2003 Latest Caselaw 932 Del

Citation : 2003 Latest Caselaw 932 Del
Judgement Date : 1 September, 2003

Delhi High Court
Delhi Transport Corporation vs Smt. Geeta Kakkar And Ors. on 1 September, 2003
Equivalent citations: I (2004) ACC 478, 2005 ACJ 1977, 2003 VIAD Delhi 362, 2003 (71) DRJ 4
Author: S.K.Mahajan
Bench: S Mahajan

JUDGMENT

S.K.Mahajan, J.

1. Since both these appeals arise out of the same award passed by the Motor Accident Claims Tribunal, they have been disposed of by this common order. A few facts relevant in deciding these appeals are:

On 30.6.1982 when the deceased was going on his two-wheeler scooter near the Khyber Pass at about 9:15 p.m. he was hit from behind by a DTC bus which fled away from the scene after hitting the deceased. As a result of the accident, the deceased received injuries, which proved to be fatal. One Mr. Anil Mittal who was stated to be going behind the deceased on his motorcycle having witnessed the accident made a report about the same to the police and after investigation an FIR was registered. The driver of the DTC bus was arrested and the case, I am informed, is pending against the driver of the bus for his having caused death by rash and negligent driving. The appellants who are the wife and children of the deceased filed an application before the Motor Accident Claims Tribunal claiming compensation for the death of the deceased.
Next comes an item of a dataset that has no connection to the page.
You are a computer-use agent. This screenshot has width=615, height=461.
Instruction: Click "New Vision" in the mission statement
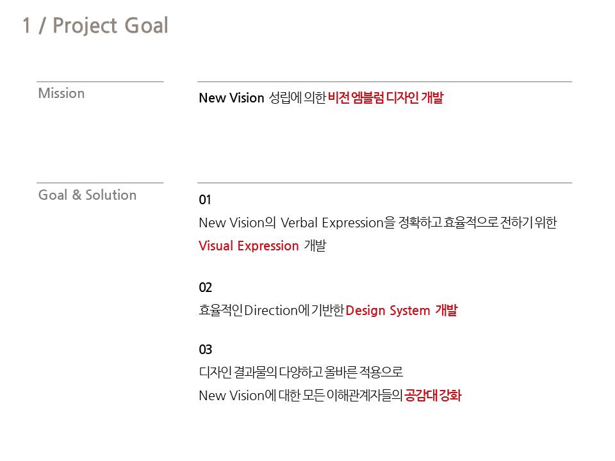[x=231, y=98]
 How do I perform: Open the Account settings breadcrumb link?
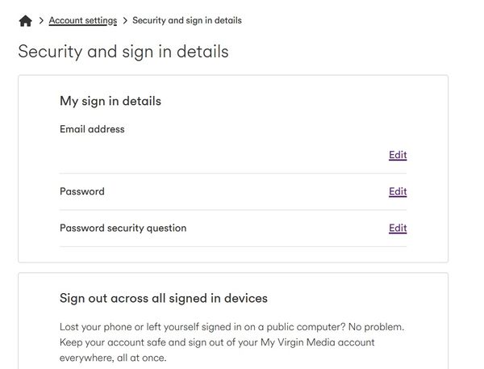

It was alleged in the application that the accident having been caused by the rash and negligent driving of the bus by its driver and the deceased having died due to the injuries sustained in the said accident, the appellants were entitled to compensation from the respondents. It was alleged that the deceased at the time of the accident was paying a sum of Rs.2,500/- per month to the appellants for meeting the household expenses and after two years, the income of the deceased was expected to be Rs.3,000/- per month. The appellants, therefore, claimed a total sum of Rs.5 lakhs by way of compensation from the respondents.

2. The respondents filed the written statement totally denying the accident. It was stated in the written statement that no accident whatsoever had taken place on the fateful day with the bus being driven by its driver and the deceased having not died because of the injuries sustained in the accident with the bus, there was no question of payment of any compensation by the respondents to the appellants. On the pleadings of the parties, the tribunal framed the following issues: -

(1) Whether Satish Kumar Kakkar died as a result of rash and negligent driving of Bus No. DHP- 2008 by Asluddin?

(2) Whether petitioners are legal representatives of the deceased?

(3) Whether petition is bad for non-joinder and misjoinder?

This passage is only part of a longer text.